As a historical remark targetted at people who are possibly not aware
of that (and in defense of the original choice :-):
The behaviour of shift and split regarding @_ is consistent with the
way a Bourne-style UNIX(*) shell treats the so-called 'positional
parameters' which are usually bound to the 'arguments' passed to the
current 'execution context', eg a shell function
show()
{
echo $1
}
will invoke the echo command with its first argument. In Perl, this
would look like this:
sub show
{
print $_[0], "\n";
}
Modifying this as follows:
show()
{
shift
echo $1
}
or
sub show
{
shift;
print $_[0], "\n";
}
would shift the (virtual) argument array one position to the left, ie
throw throw the first argument away and print the second. The shell
also supports a split operations which splits a string into 'words'
separated by the current value of the IFS (internal field separator)

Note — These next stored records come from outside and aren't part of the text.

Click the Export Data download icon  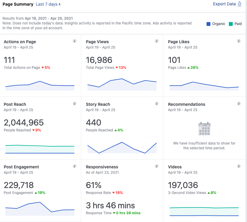click(240, 4)
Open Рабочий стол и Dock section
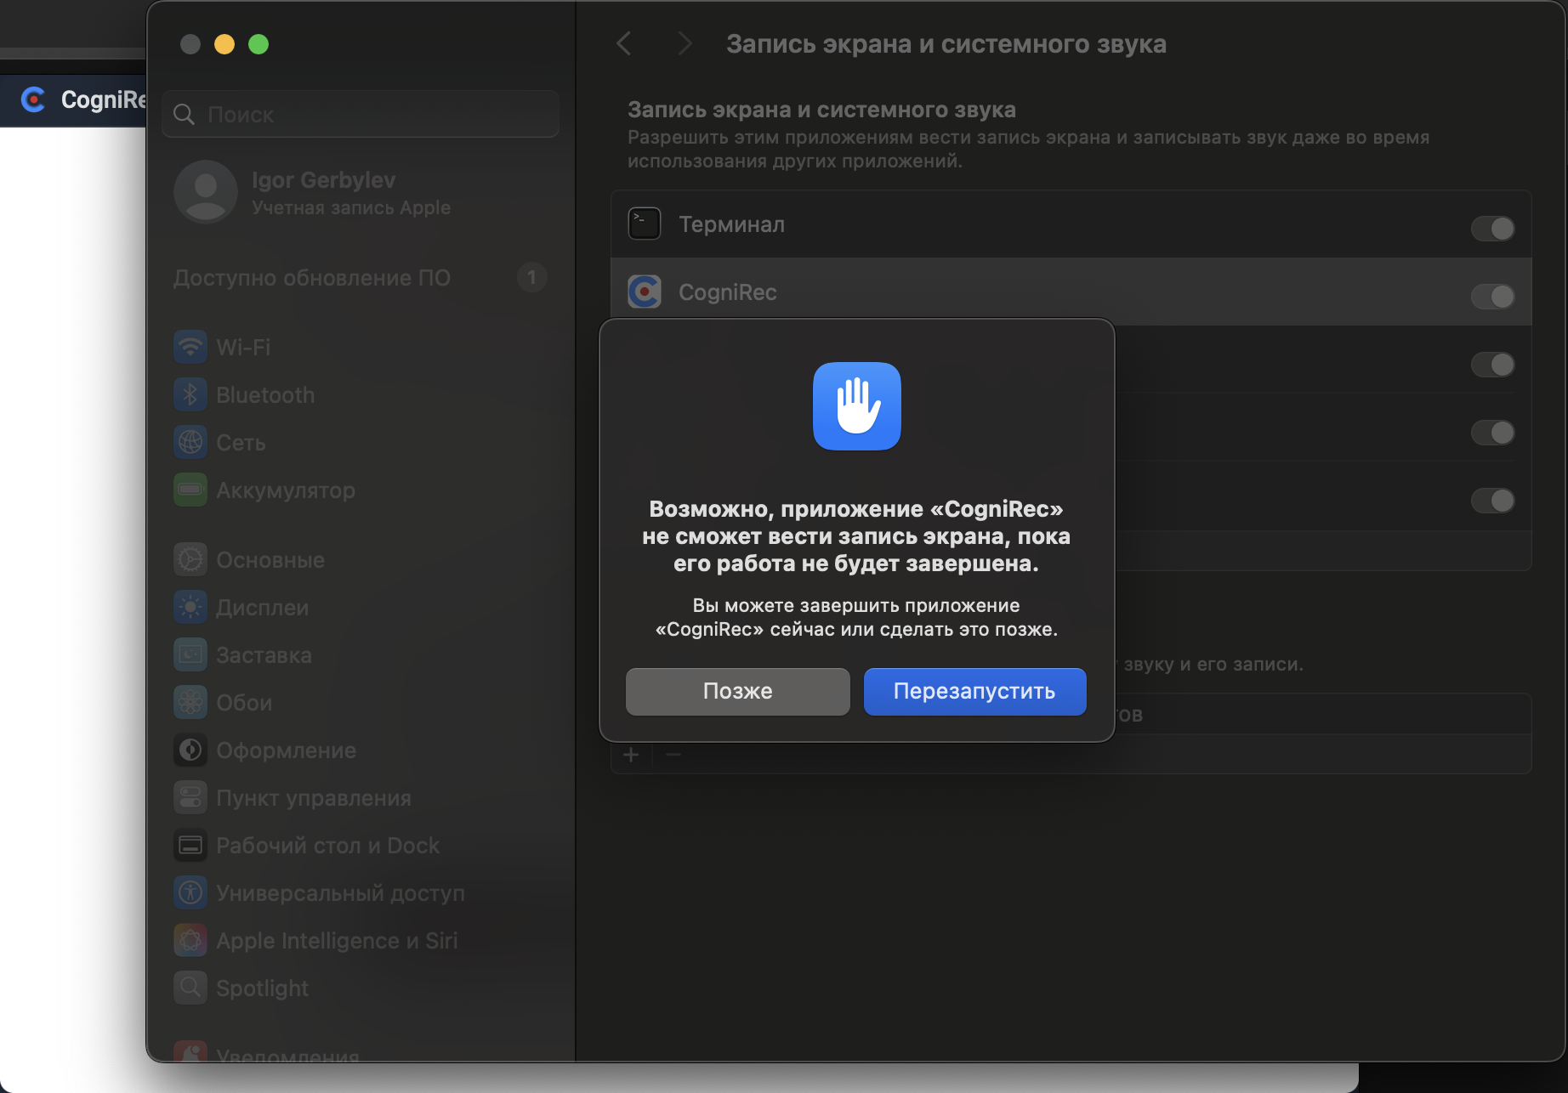The height and width of the screenshot is (1093, 1568). point(327,845)
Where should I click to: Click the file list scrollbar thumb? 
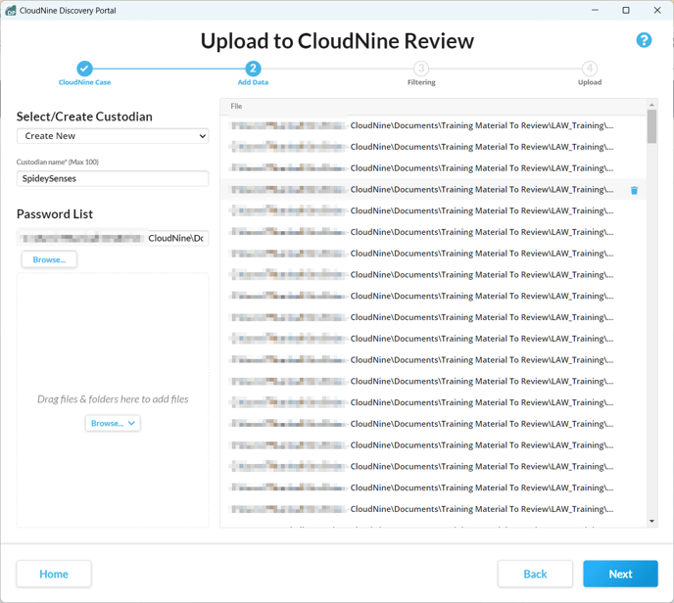[x=651, y=127]
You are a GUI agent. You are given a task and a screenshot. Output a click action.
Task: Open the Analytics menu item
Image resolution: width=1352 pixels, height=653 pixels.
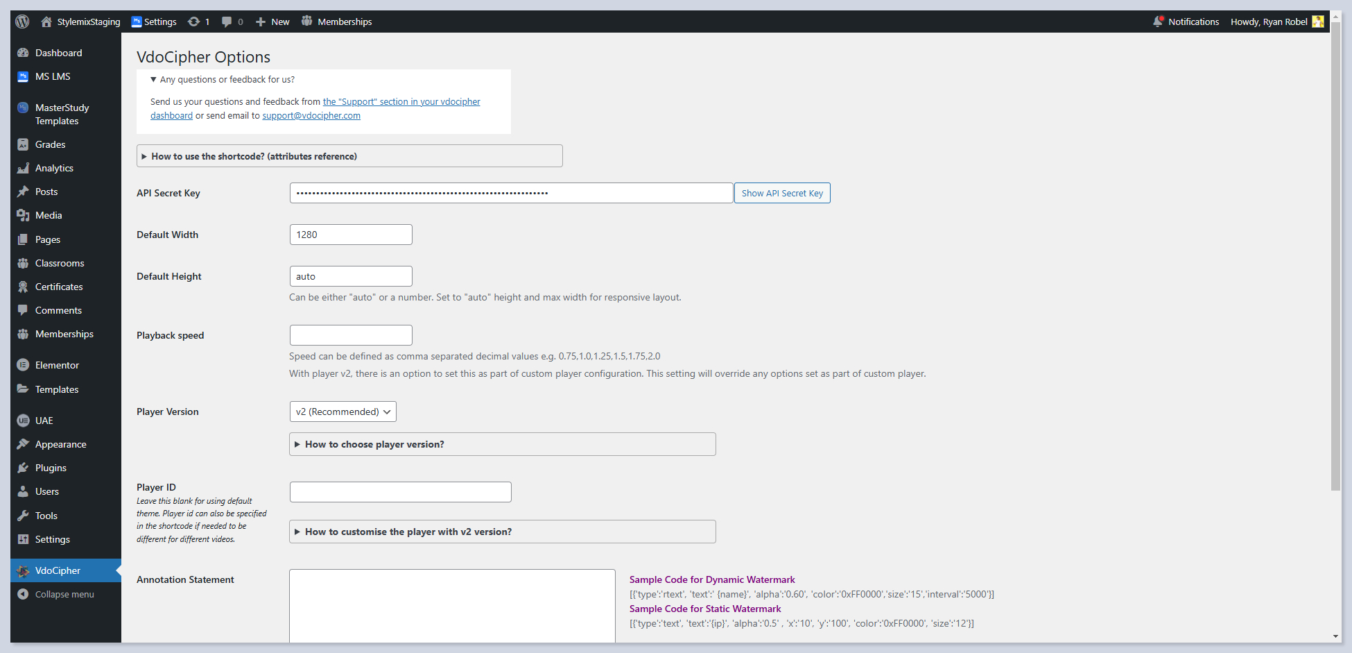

variable. These words are then assigned to the positional parameters,
eg
show()
{
IFS_="$IFS"
IFS=' '
set -- $1
IFS="$IFS_"
echo $2
}
will split the first argument into 'words' using a single space as
separator and print the second of these. In Perl with the original
split, this would look like this:
sub show
{
+split(/ /, $_[0]);
print $_[1], "\n";
}
I assume the reason the Bourne-shell behaves in this way is probably an
efficiency hack from the late 1970s and IMHO, imitating this behaviour
in Perl wasn't a good idea: Perl has arrays, the Bourne-shell language
doesn't and having to force split into a scalar context 'somehow'
doesn't really improve this.
------------------------------
Date: Thu, 13 Dec 2012 12:35:34 -0800 (PST)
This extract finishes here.